WHAT THIS TASK INVOLVES –
The answer consists of the lines from the line holding "Where should I click to: Click" through the last line of the entries, retyped exactly, and nothing else. No pictures belong in it.

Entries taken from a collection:
⟨

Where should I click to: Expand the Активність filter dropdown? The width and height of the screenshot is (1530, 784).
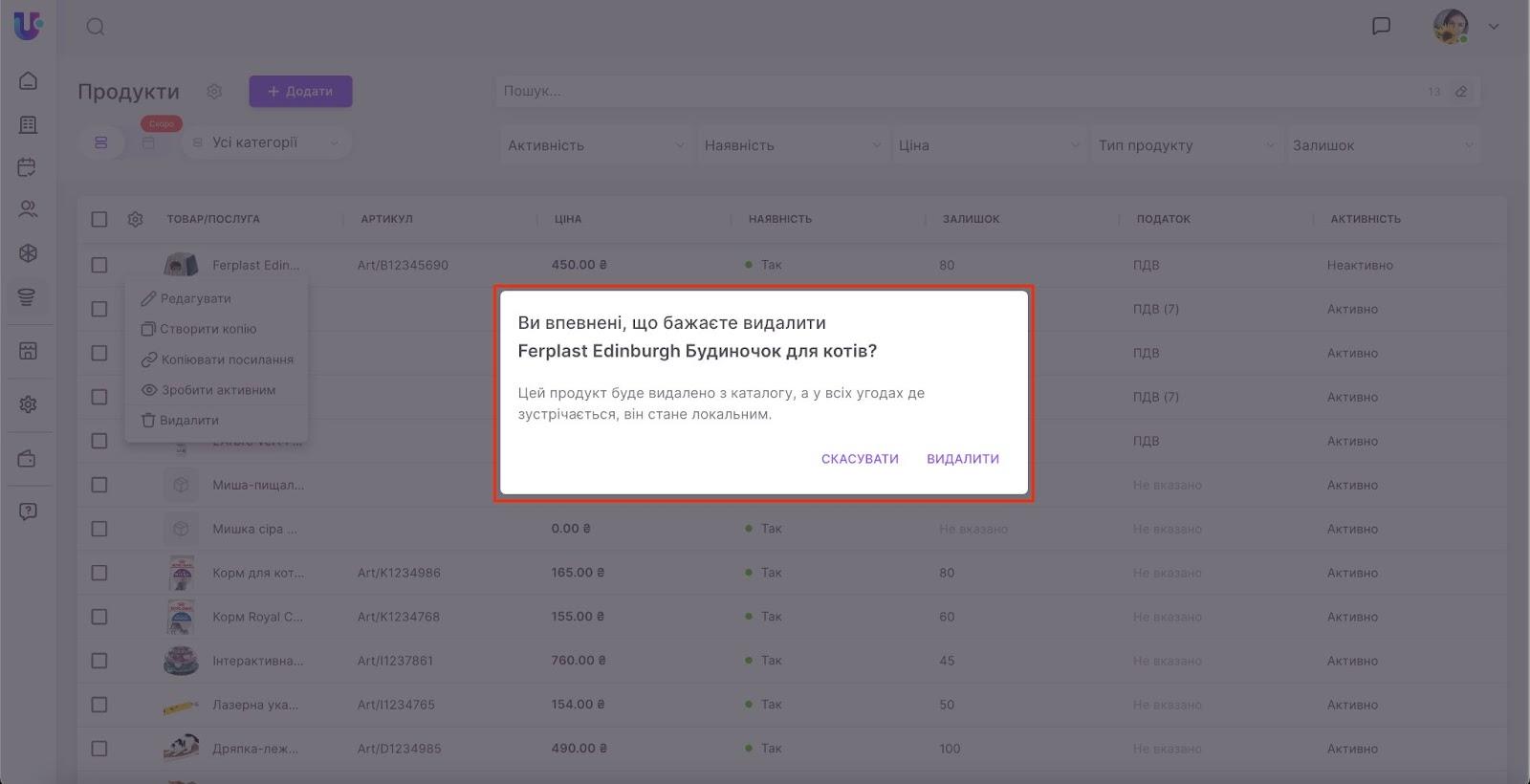pyautogui.click(x=596, y=145)

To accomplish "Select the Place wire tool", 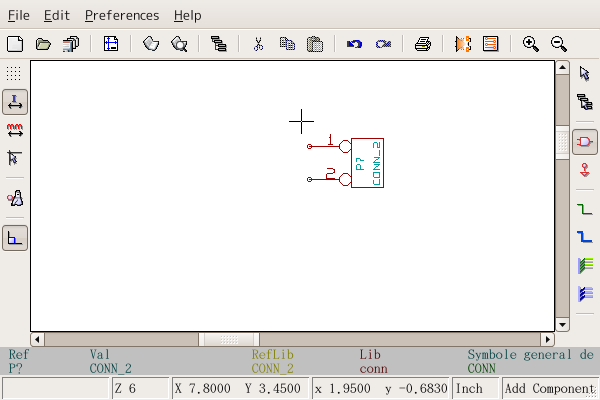I will (585, 209).
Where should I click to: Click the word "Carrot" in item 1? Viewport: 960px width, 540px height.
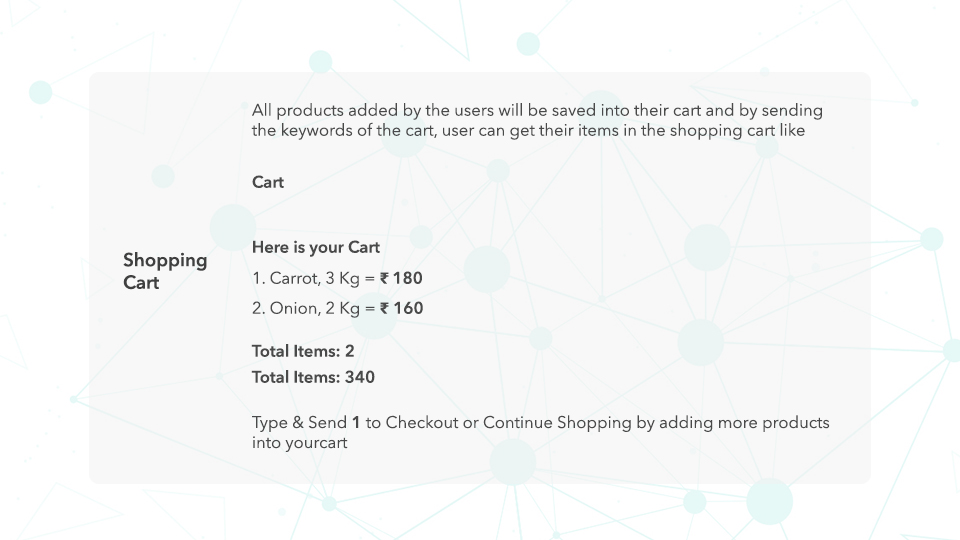pyautogui.click(x=293, y=278)
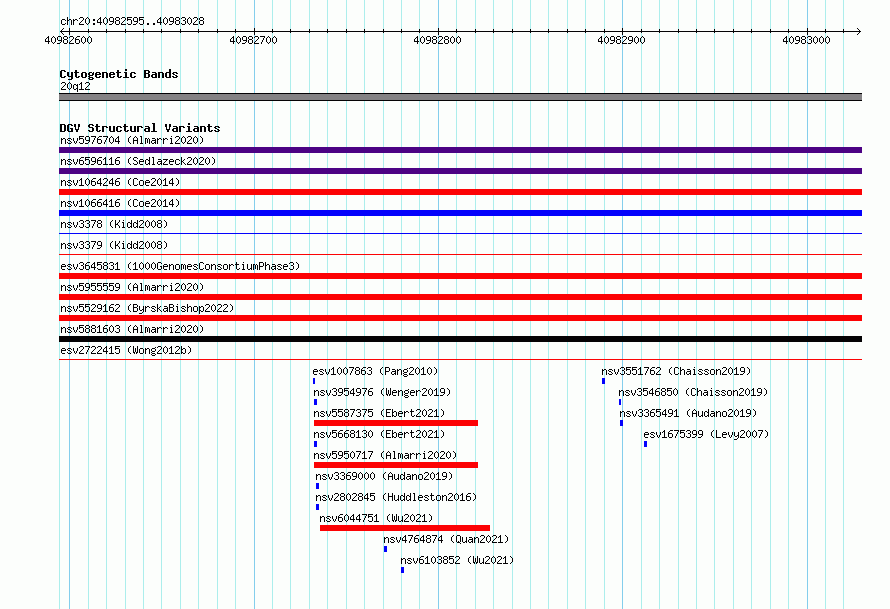This screenshot has height=609, width=890.
Task: Select the gray 20q12 cytogenetic band bar
Action: pos(460,97)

⟩

WRITTEN REPLY –
Where should I click to: Click the word "Carrot" in item 1? Viewport: 960px width, 540px height.
pyautogui.click(x=293, y=278)
This screenshot has height=609, width=890.
Task: Select the gray 20q12 cytogenetic band bar
Action: pos(460,97)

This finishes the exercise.